For those who like their councilmembers loud, dismissive, and burnt-out, today was a good day. Incumbent Frank Ferry won reelection to the City Council, defeating challenger David Gauny by a mere 32 votes. He will be joining fellow incumbents Marsha McLean and Laurene Weste for another four years behind the dais. Ferry is perhaps best known for his decision-making style. After hearing about a difficult issue, he immediately makes up his mind and then zones out until it’s time to vote.
We are well used to Frank Ferry by now. The Santa Clarita City Council has included him more often than not. Indeed, both he and Laurene Weste have been in charge for more than half of Santa Clarita’s years as a city. Like herpes, once the City Council got Ferry, he was there to stay. (He’s usually quiet, but the flare-ups can be something.)
Click to make this chart larger. It was constructed using the timeline in the excellent The City of Santa Clarita: Celebrating 20 Years of Success by Gail Ortiz and Diana Sevanian.
Before his tenure could be officially extended, however, 600 or so votes had to be counted. These were votes that remained after the main count last week and that would decide whether Frank Ferry or challenger David Gauny won a seat.
Watching this morning’s count proved exhausting. SCVTV played what are apparently its only five music clips, each of which was about a minute long and combined the worst elements of 80s synth, Mannheim Steamroller Christmas music, the Disney Electric Parade theme, and background music from the Oregon Trail computer game circa 1996. I recorded clips but for some reason can't embed them--sorry.
"Hey buddy--my eyes are up here."
After the counting, City Manager Ken Pulskamp announced the winner. Gauny had waited for the results in the front row with his lovely family by his side. But victory was not to be his.A Good Fit
Why did Ferry get those extra three-dozen votes? It’s tough to say, but I have found one variable that was very tightly correlated with the number of votes that the top five candidates received: the total square-inches of glossy campaign mailers on which they appeared. I gathered the dozen or so campaign mailers that were sent out this year, measured them, put the numbers into a spreadsheet, and fitted a logarithmic model. It has an R^2-value of 0.995, which means that the very simple model describes the actual election data extremely well. The logarithmic nature of the relationship suggests that even a single campaign mailer made a big difference in the number of votes a candidate received, but there were diminishing returns as a candidate put out more and more mailers. But the relationship between mailers and vote shares is only correlational—it doesn’t imply causation.

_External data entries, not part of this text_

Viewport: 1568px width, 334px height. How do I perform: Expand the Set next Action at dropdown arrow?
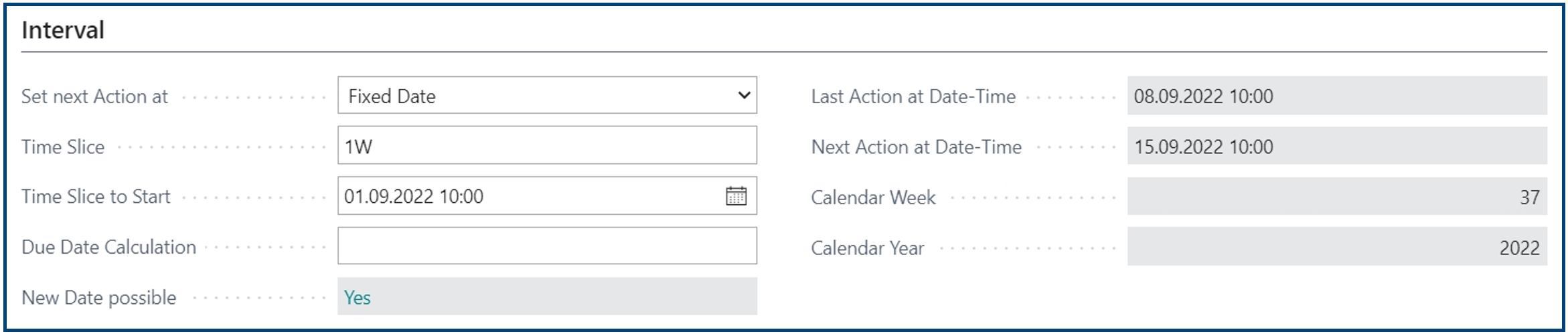(743, 96)
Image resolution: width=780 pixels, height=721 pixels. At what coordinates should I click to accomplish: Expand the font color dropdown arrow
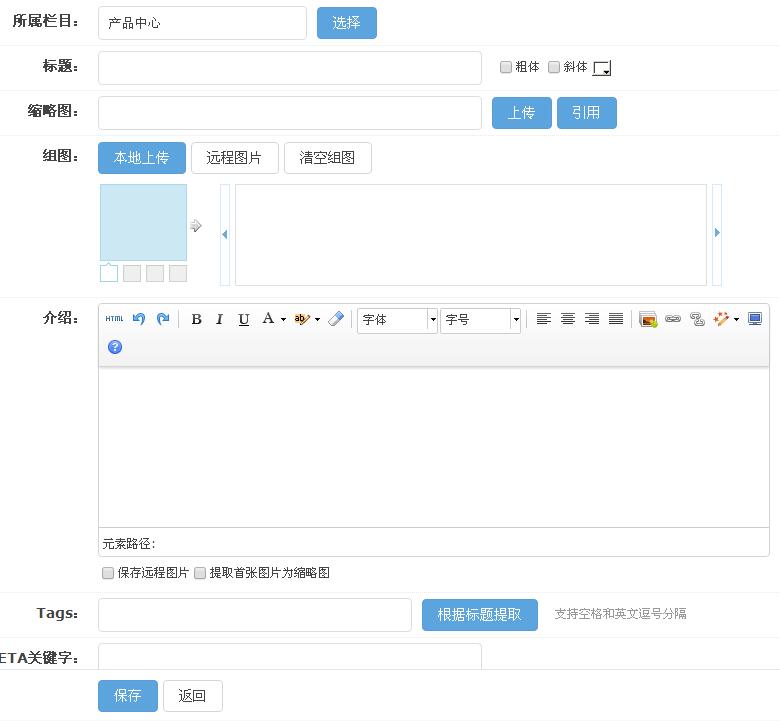283,320
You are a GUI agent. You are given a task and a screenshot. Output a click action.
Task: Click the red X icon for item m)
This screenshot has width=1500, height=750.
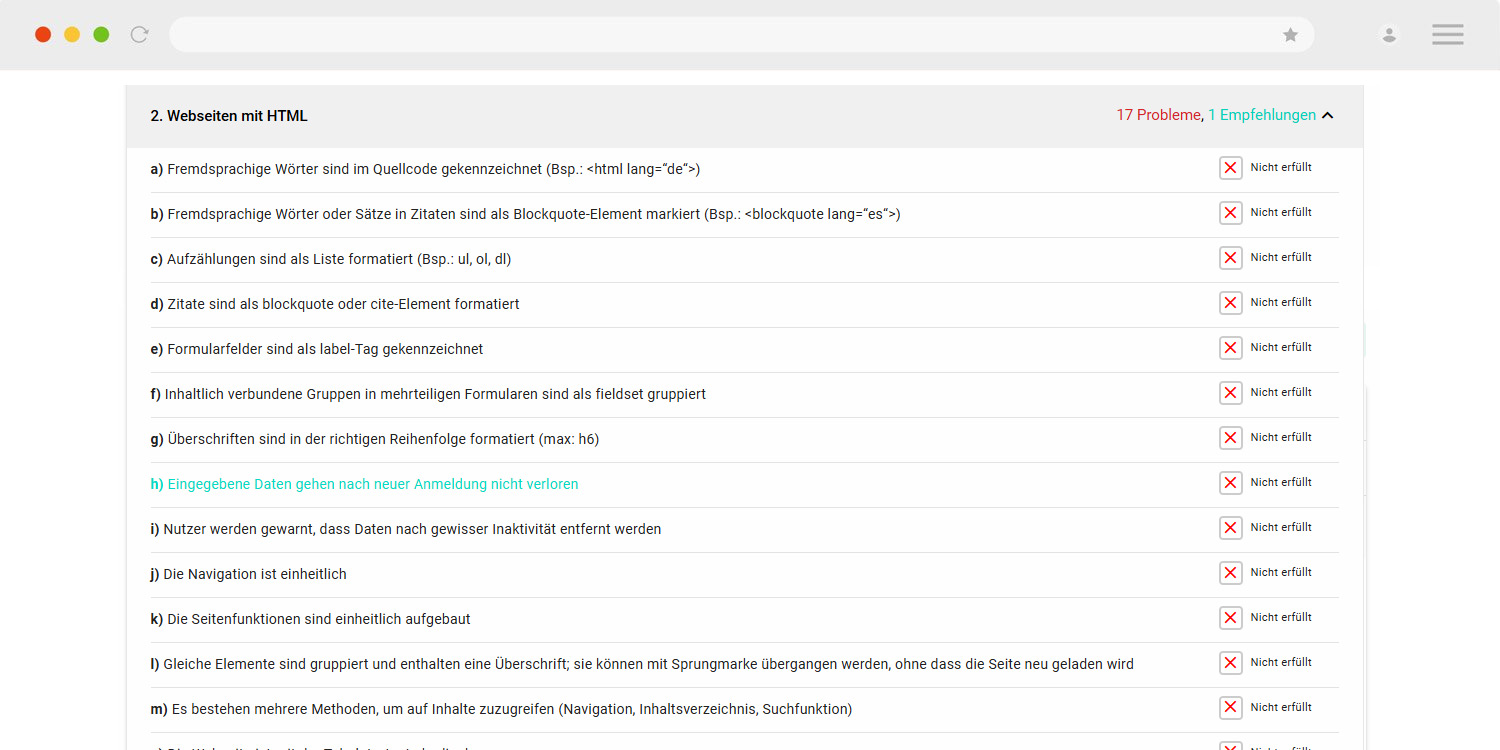(1231, 708)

That’s just one of many problems, I know. I fit a curve using only five data points; I made it after the fact so it can’t be tested; important variables are missing; I excluded half of the candidate pool… Still, it’s a really good fit. This is probably because the number of mailers issued is an accurate indicator of many factors important to winning the race. As Tim Myers has pointed out, these important factors tend to be correlated. There are those candidates with lots of money, lots of endorsements, and lots of mailers (we call them incumbents); and then there are those with very little of anything. So, at least for this election, it looks like square-inches of campaign mailers ended up being a very good indicator of how the candidates would perform.
What’s Next?
In real world match-ups of David versus Goliath, things don’t always end Biblically. But Gauny has already demonstrated that he can work effectively using his three-minute comments at City Council and reaching out to his neighbors, and the City Council would do well to heed his words considering that more than 6,000 Claritans voted to put Gauny behind the dais. If he runs in two years, he might well take over the seat that Bob Kellar has occupied for a decade, something that both parties would probably be pleased about.
1 comment:
Everyone I know is very unhappy about the outcome of the election. It seems most voters in Santa Clarita don't take the time to do their research and see the facts as they are. Not only voters, but reporters and editors at the Signal, who publish stories about candidates without full fact-checks. And to all those who voted for the incumbents with the glossy mailers: FOLLOW THE MONEY. Who do you think paid for those mailers? Developers who don't live around here and don't give a shit about this city. Thanks a lot, assholes.